Caves are the first churches. If the bats aren’t hibernating, the acoustics are haunting, an endless reverb perfect for singing a lonely song. How far has one come in? How far will it be to get out? Forget these questions. Chemical labyrinths of our own making easier to get lost in. The Internet is a mist. Slow down the breathing. Surrender to patient self-sufficiency.
Now imagine the stars. And the wind and the sun. The grass and trees and blue sky. Turn off the headlamp and open your eyes.
People pay good money for this sort of face-to-face time with the soul, and it’s waiting for free, like a bear lurking in the darkness at the bottom of the descent.
For the best chances to find enlightenment in the bowels of the earth and come back alive the National Speleological Society’s guide to responsible caving, available for free on the Internet, gives experienced, responsible advice and instruction to would-be cavers such as “When you might be tempted to cut corners on gear, preparation, or training, ask yourself how much your life is worth.”
The guide is a repository jammed to the gills with useful information.
For information about visiting caves locally also contact the Northeast Cave Conservatory. The NCC has placed many caves under its august protection, some of which require permits or the leadership of a cave steward to guide groups along their dark paths. Crossbone caves for instance, requires all members of a group to be proficient in vertical caving techniques, to sign a date-specific release form (in case of death or injury), and to obtain a permit. Otherwise, one will be considered to be trespassing and subject to arrest.

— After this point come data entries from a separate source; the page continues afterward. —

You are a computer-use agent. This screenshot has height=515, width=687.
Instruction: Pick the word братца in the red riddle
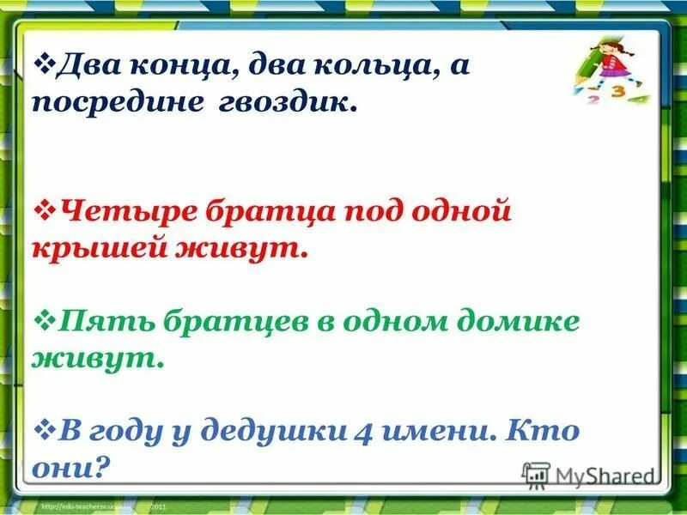click(x=260, y=211)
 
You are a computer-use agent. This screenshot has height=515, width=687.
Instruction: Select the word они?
click(x=73, y=469)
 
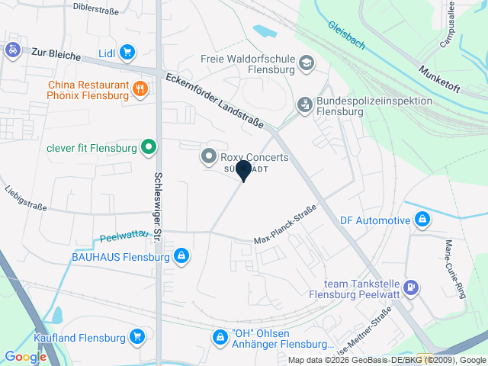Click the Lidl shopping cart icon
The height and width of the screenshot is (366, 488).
(x=127, y=53)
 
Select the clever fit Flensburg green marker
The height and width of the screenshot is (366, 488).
(x=149, y=147)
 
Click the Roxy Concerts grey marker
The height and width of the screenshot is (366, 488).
(x=208, y=157)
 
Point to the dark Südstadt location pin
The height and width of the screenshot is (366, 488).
(x=243, y=170)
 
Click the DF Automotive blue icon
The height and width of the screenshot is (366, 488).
(x=423, y=221)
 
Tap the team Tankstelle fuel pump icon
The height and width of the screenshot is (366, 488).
(x=411, y=287)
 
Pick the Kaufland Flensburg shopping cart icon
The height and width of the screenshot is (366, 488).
(x=137, y=336)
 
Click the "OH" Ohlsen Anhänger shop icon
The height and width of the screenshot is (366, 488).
(x=220, y=337)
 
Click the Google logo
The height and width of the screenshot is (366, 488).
(x=25, y=356)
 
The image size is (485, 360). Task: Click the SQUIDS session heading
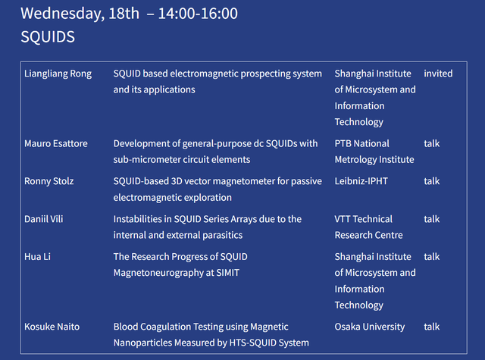click(48, 37)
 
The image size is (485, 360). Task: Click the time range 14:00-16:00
click(198, 14)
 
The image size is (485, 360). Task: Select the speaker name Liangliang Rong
click(58, 74)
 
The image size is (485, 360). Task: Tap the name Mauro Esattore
click(56, 143)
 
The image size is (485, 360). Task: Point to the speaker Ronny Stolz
click(48, 181)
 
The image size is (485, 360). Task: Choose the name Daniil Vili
click(44, 219)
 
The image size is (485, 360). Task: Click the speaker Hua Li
click(37, 257)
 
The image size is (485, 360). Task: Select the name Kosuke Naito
click(52, 327)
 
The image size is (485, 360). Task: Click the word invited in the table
click(438, 74)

The Clarksville caves will be off-limits beginning October 1 until May 1, owing to the need for Northern Longeared bats to get some rest.
Currently a fungal disease called White Nose Syndrome is decimating cave dwelling bat populations, making it essential to wash all clothing and equipment worn in one cave before going to another.
In 2020 an 8.2-acre parcel of land containing the Salamander Cave in Kingston was donated to the NCC by Valerie Conners on behalf of her late husband. With any luck, intrepid Ulster County cavers will have will have access for next summer.
Speleun, scarpland and karst, into to the darkness lovely, dark and deep!